Fork me on GitHub
#aleph
<
2021-03-11
>
ABeltramo15:03:15

Hello everyone, @flowthing suggested me to post my question over here, I posted it in the clojure channel too, here it goes:

ABeltramo15:03:44

I'm using manifold and I can't wrap my head around splitting a stream: here's an example code:

(defn split-stream [condition stream]
  (let [pos-stream (ms/stream)
        neg-stream (ms/stream)]
    (ms/consume (fn [e]
                  (if (condition e)
                    (ms/put! pos-stream e)
                    (ms/put! neg-stream e)))
                stream)

    [(ms/source-only pos-stream)
     (ms/source-only neg-stream)]))

(deftest streamz
  (let [rand-stream (ms/->source (repeatedly #(- (rand) 0.5)))]
    (->> rand-stream
         (split-stream pos?)
         (apply ms/zip)
         ; ... Process pairs of [pos neg] ...
         (ms/stream->seq)
         (take 10)
         (println))))
A simple example that should capture my problem: I have a fn that generates values and put it into a stream. I need to process that stream in pairs based on a condition, can I split a stream into two streams? How can I accomplish that?

ABeltramo15:03:08

I tried something like

(defn split-stream [condition stream]
  [(ms/filter condition stream)
   (ms/filter (comp not condition) stream)])
but this seems to not work with a single stream. I guess I could have two separate input streams but that will mean to discard valid inputs

ABeltramo15:03:07

(defn split-stream [condition stream]
  (let [pos-stream (ms/stream)

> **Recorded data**
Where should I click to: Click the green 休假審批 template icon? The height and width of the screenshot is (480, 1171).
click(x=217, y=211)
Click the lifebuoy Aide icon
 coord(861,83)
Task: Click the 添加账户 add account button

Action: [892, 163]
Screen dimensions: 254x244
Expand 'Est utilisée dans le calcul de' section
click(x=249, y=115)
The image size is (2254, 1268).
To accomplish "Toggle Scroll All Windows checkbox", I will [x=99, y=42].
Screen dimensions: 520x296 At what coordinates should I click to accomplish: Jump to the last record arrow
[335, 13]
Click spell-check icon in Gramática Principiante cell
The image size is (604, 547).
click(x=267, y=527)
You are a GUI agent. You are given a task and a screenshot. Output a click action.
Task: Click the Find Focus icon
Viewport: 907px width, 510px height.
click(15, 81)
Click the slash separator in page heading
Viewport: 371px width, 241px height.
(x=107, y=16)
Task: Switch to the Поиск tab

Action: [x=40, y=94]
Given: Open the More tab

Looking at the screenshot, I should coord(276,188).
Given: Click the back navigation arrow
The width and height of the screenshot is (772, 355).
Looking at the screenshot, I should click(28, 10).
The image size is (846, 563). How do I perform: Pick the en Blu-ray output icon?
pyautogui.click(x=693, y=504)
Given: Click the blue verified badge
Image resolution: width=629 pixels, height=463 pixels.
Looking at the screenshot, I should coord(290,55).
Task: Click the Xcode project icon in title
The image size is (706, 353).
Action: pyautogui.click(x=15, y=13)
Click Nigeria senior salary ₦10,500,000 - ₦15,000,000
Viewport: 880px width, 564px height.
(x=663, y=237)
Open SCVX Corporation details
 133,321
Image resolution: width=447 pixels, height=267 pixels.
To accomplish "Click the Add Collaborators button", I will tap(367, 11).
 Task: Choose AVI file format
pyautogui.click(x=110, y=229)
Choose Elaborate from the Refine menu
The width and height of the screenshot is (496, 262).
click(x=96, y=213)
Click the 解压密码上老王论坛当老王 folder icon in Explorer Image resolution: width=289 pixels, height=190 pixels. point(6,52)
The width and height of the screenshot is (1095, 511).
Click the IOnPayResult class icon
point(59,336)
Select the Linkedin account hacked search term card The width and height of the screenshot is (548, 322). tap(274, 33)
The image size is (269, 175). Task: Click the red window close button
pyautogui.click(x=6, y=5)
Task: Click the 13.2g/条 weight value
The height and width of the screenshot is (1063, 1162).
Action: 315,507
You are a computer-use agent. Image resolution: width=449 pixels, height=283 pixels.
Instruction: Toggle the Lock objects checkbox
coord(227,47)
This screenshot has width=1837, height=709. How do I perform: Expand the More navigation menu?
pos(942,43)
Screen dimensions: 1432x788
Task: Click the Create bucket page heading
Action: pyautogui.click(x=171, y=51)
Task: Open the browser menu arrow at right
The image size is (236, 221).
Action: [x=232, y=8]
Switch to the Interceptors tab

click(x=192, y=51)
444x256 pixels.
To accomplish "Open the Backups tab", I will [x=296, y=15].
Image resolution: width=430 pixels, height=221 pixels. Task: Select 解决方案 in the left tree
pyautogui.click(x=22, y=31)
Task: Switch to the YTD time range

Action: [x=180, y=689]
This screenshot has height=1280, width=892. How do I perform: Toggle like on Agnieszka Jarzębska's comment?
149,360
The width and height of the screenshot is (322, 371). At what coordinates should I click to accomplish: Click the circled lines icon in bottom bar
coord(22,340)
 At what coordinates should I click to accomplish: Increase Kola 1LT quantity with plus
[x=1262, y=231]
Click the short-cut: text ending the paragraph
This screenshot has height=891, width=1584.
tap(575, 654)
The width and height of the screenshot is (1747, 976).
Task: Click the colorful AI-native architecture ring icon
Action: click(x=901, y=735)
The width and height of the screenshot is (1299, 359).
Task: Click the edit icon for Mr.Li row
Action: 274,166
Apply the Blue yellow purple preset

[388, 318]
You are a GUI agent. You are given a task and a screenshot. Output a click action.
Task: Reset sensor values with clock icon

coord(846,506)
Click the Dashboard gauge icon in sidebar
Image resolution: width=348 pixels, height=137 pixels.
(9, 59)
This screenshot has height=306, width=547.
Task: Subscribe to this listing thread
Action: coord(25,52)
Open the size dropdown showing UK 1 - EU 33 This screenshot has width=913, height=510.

> **EXERCISE GOAL**
Copy the stretch of the stream-splitting thread from "I'm using manifold" through "(if (condition e)", substituting "rejected-stream" for every occurrence of "neg-stream". The recorded data come from a separate source.

> **EXERCISE RESULT**
I'm using manifold and I can't wrap my head around splitting a stream: here's an example code:

(defn split-stream [condition stream]
  (let [pos-stream (ms/stream)
        rejected-stream (ms/stream)]
    (ms/consume (fn [e]
                  (if (condition e)